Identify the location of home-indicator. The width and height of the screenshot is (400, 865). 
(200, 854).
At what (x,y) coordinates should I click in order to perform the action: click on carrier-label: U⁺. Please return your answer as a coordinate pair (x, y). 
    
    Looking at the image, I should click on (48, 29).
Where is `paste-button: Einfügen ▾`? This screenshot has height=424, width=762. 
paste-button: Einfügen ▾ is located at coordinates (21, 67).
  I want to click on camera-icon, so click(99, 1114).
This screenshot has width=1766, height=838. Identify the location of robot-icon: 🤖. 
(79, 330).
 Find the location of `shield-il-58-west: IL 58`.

● Task to complete
Copy each of the rows above verbatim, character for character, with no changes.

● Answer to this task
Identify the location of home-indicator. The width and height of the screenshot is (400, 865). 
(200, 854).
At what (x,y) coordinates should I click in order to perform the action: click on carrier-label: U⁺. Please return your answer as a coordinate pair (x, y). 
    
    Looking at the image, I should click on (48, 29).
Where is `paste-button: Einfügen ▾`? This screenshot has height=424, width=762. 
paste-button: Einfügen ▾ is located at coordinates (21, 67).
  I want to click on camera-icon, so click(99, 1114).
This screenshot has width=1766, height=838. Identify the location of robot-icon: 🤖. 
(79, 330).
 Find the location of `shield-il-58-west: IL 58`.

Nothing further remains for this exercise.